Finished City of Thieves today. Over the last few days I thought that the extreme implausibility of the climactic scenes detracted from the overall book, but then I considered that maybe the character of the book is in the same tradition as the implausible romances of Scott or Cooper or the tales of the medieval knights, with the bonus that the narrative is more modern and interesting than these other books. All the same, the last third of it was a drop off from the earlier parts, which I was impressed by, and I am pretty good at resisting writers, especially when I have been told in advance how smart they are. It is one of the hard and last tests of literature, for a writer to carry a book all the way through and bring it to a satisfying, conclusive end, but of course if you want to be great you must be able to do it.


I don't know if this is considered a trend yet, or if it was considered a trend but has already come and gone, or if people like Woody Allen and Mel Brooks and Philip Roth are already long considered to have broached the subject, but this story seems to share with the Quentin Tarantino movie Inglorious Basterds which also came out a few years ago (and which I haven't seen) the character of having Jewish characters in World War II stories possessed of agency to combat successfully and heroically against Nazis. I think I have read of other books and stories that have taken this tack as well. It is being largely driven by people, mainly, as far as I can tell, men, from my generation, who were born 20-30 years after the war ended and grew up during a period when sober dramatizations of the Holocaust were a central component of and influence on the culture, popular and otherwise. The, to this point, mild reaction against this represented by the stories referred to here, makes a certain amount of sense when one considers it, but I do not think most observers would have predicted it in the 1970s or 80s. Nonetheless, even though it occurred in a modern age of hyper-documentation and historiography and voice recordings and film footage--I just saw a clip of some of the footage from Buchenwald the other day, mounds of corpses being bulldozed into pits and so on--in modern American life anyway it seems inevitable as time goes on and the world in which these atrocities took place and the commentaries and interpretations that were made of them grows every day less immediate, less remembered, less real by the living, that people will not regard or relate to it in the same way either.
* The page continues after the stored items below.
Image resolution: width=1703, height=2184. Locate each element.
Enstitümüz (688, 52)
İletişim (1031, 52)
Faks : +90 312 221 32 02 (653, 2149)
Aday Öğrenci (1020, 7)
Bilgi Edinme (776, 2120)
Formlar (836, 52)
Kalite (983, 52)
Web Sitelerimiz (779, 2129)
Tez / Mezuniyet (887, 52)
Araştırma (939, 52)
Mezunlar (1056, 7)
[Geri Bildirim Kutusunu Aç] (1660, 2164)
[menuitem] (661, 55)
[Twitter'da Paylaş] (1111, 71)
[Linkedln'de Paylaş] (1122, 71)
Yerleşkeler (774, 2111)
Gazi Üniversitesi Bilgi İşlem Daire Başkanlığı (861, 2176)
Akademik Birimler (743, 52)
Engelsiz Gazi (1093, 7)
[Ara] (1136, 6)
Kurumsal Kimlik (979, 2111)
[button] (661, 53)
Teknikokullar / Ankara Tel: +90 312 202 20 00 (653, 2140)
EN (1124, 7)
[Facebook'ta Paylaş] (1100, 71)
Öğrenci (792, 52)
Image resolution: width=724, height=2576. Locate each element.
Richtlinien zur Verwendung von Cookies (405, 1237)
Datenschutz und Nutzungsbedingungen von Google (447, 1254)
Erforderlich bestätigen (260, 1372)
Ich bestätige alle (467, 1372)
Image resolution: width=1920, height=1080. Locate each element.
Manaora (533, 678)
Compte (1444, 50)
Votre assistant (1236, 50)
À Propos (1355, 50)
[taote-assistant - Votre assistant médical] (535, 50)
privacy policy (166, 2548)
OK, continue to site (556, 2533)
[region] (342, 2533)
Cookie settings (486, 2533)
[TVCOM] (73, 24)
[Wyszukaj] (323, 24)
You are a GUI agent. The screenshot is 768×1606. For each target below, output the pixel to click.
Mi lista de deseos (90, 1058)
Update 10/21/2021: I had not at the time I wrote this post read any Scott, and I was basing my opinion of him on what I took to be the common contemporary judgment. I underestimated him, he is a great novelist and should still be held in the high regard he was formerly. 

I did like the Benioff book (City of Thieves) at the time, I thought it was skillfully written, though I haven't thought about it very much in the years since. I don't know that my commentary in the second paragraph has either aged terribly or proved especially prescient or insightful, but I don't think there is nothing to it. This trend seems to have faded, at least among reasonably serious or intellectual artists, though I do not pay as much attention to current trends as I used to.